__DESCRIPTION OF THE TASK__
The expected output is exactly the lines below, starting at the line with "Where should I click to: Export" and ending at the line with "The image size is (608, 367).", both included; no other line belongs in it.

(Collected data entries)
══════════════════════════════

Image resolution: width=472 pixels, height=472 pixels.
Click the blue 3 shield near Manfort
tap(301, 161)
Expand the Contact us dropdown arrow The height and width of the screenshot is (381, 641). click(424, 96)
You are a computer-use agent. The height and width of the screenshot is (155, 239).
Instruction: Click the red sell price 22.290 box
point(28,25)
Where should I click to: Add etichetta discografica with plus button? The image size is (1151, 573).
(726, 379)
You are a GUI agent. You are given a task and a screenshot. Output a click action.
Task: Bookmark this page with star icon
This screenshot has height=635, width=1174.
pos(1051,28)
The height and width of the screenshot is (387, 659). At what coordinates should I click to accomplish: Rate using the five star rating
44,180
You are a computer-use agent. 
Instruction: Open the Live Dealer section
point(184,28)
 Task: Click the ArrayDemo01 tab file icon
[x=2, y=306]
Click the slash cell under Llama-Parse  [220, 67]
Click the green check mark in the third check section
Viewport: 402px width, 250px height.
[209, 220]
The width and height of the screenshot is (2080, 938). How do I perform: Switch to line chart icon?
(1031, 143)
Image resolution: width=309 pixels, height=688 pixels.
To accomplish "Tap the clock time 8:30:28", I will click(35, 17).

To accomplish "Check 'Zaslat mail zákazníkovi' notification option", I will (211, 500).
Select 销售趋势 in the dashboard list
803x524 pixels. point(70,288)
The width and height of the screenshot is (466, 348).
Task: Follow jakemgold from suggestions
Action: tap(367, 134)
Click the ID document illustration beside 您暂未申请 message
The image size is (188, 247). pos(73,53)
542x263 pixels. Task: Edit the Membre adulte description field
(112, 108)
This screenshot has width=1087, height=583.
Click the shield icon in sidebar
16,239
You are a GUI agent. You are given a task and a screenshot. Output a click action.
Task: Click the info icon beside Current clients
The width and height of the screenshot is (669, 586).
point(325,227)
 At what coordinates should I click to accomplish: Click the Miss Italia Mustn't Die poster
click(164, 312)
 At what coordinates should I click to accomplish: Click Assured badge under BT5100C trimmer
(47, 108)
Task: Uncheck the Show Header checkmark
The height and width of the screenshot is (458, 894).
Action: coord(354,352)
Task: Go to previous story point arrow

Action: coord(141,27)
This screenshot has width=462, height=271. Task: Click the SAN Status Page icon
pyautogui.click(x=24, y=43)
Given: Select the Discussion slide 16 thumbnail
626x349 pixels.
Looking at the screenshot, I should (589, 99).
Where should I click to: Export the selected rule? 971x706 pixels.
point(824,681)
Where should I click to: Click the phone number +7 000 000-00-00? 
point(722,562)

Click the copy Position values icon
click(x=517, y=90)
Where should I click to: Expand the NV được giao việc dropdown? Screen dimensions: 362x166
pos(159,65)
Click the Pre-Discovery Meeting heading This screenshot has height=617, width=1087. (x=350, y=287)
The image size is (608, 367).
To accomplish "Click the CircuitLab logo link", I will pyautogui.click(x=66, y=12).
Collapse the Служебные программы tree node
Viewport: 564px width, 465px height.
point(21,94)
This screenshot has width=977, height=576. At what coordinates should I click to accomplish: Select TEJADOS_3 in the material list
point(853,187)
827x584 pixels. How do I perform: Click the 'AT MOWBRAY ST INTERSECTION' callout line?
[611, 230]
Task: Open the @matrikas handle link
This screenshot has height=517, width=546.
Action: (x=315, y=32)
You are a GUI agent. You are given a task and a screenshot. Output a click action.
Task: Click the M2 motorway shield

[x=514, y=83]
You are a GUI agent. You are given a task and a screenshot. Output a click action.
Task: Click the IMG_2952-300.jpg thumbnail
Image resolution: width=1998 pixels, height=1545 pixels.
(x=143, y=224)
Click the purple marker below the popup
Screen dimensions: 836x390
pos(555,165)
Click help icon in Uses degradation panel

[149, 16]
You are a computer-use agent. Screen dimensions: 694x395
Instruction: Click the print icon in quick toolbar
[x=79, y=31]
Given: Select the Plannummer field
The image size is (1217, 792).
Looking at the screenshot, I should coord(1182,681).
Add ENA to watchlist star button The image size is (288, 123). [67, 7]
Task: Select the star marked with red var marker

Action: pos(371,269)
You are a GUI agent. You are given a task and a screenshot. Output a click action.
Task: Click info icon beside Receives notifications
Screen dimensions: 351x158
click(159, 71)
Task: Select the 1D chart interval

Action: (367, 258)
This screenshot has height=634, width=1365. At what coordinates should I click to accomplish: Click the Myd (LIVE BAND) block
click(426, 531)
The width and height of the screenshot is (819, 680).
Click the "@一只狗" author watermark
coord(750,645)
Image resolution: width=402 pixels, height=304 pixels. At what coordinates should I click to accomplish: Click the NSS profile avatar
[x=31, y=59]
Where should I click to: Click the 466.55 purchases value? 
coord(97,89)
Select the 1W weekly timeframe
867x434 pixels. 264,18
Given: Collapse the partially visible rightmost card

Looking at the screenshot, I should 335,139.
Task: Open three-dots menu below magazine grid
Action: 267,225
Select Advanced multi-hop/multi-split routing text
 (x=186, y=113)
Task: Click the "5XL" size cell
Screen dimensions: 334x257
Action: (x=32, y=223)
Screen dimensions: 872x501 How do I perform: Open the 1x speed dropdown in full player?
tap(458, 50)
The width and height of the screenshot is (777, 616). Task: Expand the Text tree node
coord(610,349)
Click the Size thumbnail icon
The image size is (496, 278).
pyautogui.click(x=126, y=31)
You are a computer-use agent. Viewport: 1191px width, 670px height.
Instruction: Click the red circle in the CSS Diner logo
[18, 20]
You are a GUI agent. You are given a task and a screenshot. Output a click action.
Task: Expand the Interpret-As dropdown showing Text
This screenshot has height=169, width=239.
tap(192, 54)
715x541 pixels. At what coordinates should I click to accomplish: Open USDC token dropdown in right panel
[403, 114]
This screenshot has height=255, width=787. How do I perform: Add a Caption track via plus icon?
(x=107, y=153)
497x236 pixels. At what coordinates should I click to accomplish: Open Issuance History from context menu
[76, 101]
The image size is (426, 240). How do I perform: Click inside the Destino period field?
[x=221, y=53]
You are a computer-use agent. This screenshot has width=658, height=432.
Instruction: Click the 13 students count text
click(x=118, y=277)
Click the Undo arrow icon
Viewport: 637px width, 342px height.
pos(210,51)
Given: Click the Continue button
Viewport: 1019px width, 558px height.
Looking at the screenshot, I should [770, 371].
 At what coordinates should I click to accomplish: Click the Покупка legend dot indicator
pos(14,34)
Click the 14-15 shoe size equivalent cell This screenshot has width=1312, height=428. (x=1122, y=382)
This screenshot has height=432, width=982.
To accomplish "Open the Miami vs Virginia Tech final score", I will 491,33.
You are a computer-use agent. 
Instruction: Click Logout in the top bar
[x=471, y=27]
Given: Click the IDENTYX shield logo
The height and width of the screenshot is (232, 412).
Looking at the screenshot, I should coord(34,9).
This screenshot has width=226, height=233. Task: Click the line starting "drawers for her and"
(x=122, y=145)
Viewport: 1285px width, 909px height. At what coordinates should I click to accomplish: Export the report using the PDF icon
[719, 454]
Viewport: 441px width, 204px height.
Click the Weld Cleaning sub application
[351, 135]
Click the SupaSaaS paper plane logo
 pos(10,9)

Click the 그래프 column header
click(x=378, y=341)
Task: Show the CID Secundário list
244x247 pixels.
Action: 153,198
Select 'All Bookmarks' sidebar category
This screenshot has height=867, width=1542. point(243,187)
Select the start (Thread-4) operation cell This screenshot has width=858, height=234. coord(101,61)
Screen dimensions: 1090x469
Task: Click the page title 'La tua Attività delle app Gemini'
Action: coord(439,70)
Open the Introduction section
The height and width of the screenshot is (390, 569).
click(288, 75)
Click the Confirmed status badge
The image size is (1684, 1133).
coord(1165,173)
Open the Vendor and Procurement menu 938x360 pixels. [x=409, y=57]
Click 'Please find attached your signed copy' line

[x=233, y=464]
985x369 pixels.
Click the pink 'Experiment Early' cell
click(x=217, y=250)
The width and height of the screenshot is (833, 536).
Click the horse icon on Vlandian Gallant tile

══════════════════════════════

__RESPONSE AREA__
Where should I click to: Export the selected rule? 971x706 pixels.
point(824,681)
Where should I click to: Click the phone number +7 000 000-00-00? 
point(722,562)

Click the copy Position values icon
click(x=517, y=90)
Where should I click to: Expand the NV được giao việc dropdown? Screen dimensions: 362x166
pos(159,65)
Click the Pre-Discovery Meeting heading This screenshot has height=617, width=1087. (x=350, y=287)
The image size is (608, 367).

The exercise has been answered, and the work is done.